La Charte des droits fondamentaux : une avancée incontestable

Adoptée lors du traité de Nice en 2000, la charte des droits fondamentaux a désormais une valeur constitutionnelle (Partie II de la Constitution). Elle reprend les acquis des précédents traités et de la Convention européenne des droits de l’homme ainsi que les jurisprudences de la Cour de justice européenne et de la Cour européenne des droits de l’homme .

Elle consacre sur un pied d’égalité les droits civils et poltiques (liberté d’expression, de réunion...) et les droits de deuxième génération (droits sociaux comme le droit à des conditions de travail justes et équitables, II-91) et troisième génération (protection de l’environnement, II-97 ; protection des consommateurs, II-98... ).

La Charte inclut également de nouveaux droits, absents des traités précédents : droits de l’enfant (II-84)...

Observations

La constitutionnalisation de la Charte (dotée d’une valeur juridique) est un progrès selon la Comece (Commission des Episcopats de la Communauté européenne) qui note par ailleurs les évolutions positives des valeurs de l’Union (I-2) : plus étendues, elles comprennent notamment la dignité humaine, le respect des droits de l’homme y compris le droit des personnes appartenant à des minorités. La Comece se félicite que le respect de ces valeurs soit une précondition pour l’adhésion.

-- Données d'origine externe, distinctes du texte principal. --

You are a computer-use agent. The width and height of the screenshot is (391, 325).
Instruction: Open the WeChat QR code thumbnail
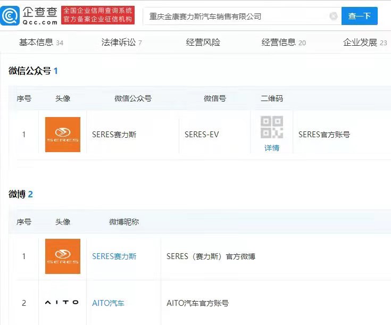(x=272, y=127)
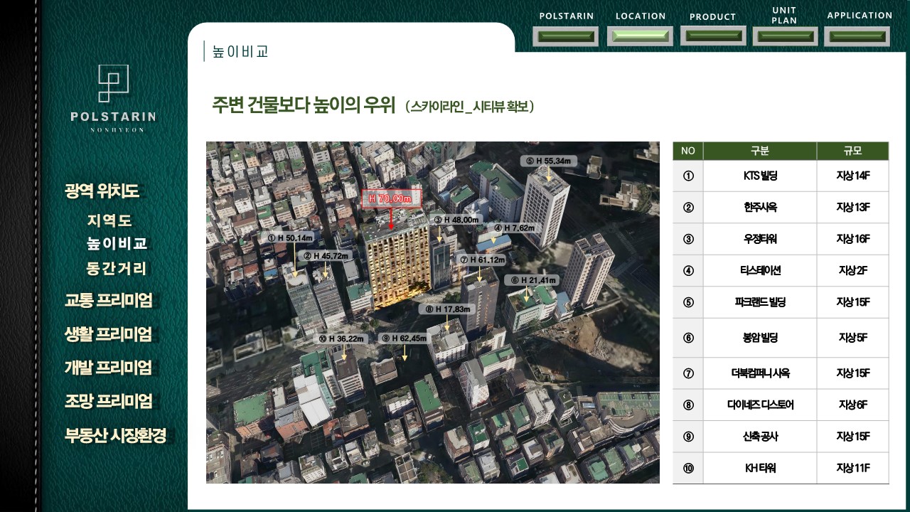Viewport: 910px width, 512px height.
Task: Open the 동간거리 submenu item
Action: pyautogui.click(x=117, y=269)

Mais de nombreux observateurs pointent également les limites de la Charte. Sur certains points, elle est en retrait des législation nationales (par exemple sur le droit de vote des étrangers) note le Gisti.

« C’est moins son contenu que son champ d’application et ses modalités d’interprétation qui posent problème », relèvent A. Le Chevalier et G. Wasserman (La Constitution européenne, dix clés pour comprendre, Paris, 2005, La Découverte). Elle ne s’applique en effet qu’aux actes de l’Union et aux actes des Etats qui mettent en oeuvre le Droit de l’union (II-112.5). Les droits et principe énoncés par la Charte ne priment pas sur les politiques mises en œuvre par ailleurs (II-112.2), les droits sont donc subordonnés aux objectifs politiques définis dans le Traité constitutionnel. Cette portée limitée peut donc apparaître comme un recul comparé à la valeur juridique supérieure acquise par les déclarations des droits de l’homme citée en préambule de la Constitution française.